Situated 170 m above sea level

a sloping territory covering 101.15 square kilometres

Itri lies along the route of the Appian Way, between Fondi (with which it borders to the west) and Formia (with which it borders to the east). A strategic position between the mountain ridges that slope down towards the Port of Gaeta and Torre Mola, which later became Formia.

Inhabited since prehistoric times, the first real settlement dates back to the Romans when they built the Appian Way, which, linking Rome to Capua and later to Brindisi, was the obligatory passage for all those travelling south.

Initially intended as a refreshment station for travellers and their horses, in the Middle Ages the town underwent urban development, especially when, in 882, work began on the construction of the defensive structure that was especially useful to Gaeta as a defence against the Lombards attacking from the hinterland. At the highest point, on the hill of Sant’Angelo, stands the Castle, and around it, as it slopes down, the mediaeval village develops.
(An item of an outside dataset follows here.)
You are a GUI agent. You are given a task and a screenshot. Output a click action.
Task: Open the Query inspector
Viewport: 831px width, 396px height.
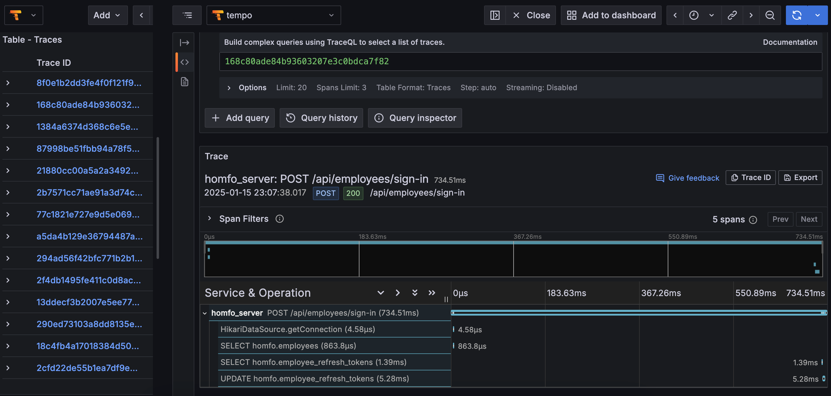(415, 118)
The settlement therefore initially grew up around the castle in the upper part and then expanded towards the Via Appia in the lower part. The mediaeval village was protected by three walls that are still partially visible.

Between the 10th and 11th centuries, Itri was affected by the more important

neighbouring centres of Gaeta, Formia, and Fondi.



It became part of the Duchy of Gaeta until 1073 when it was annexed to the county of Fondi. In 1591 the county of Fondi, of which Itri was part, passed to the princes of Stigliano. From the 13th century until 1861 it was part of the Kingdom of Naples (later Kingdom of the Two Sicilies) within the ancient Province of Terra di Lavoro. The territory of Itri bordered the Papal State and, over time, its defensive importance lost its value. Eventually, the castle was abandoned and was easy prey to the brigandage that plagued its border areas.

In 1927, by decree, the legislator voluntarily abolished the province of Terra di Lavoro, the largest in the kingdom, assigning the territory of Itri to Lazio, in the province of Rome. It was in 1934, with the establishment of the province of Littoria – later Latina – that Itri was assigned.

During the fighting of the Second World War, Itri was at the centre of an area of fierce fighting known as the ‘Gustav Line’ and was heavily bombed, destroying 75% of the town. The castle also suffered serious damage to the roof, the polygonal tower, and the battlements.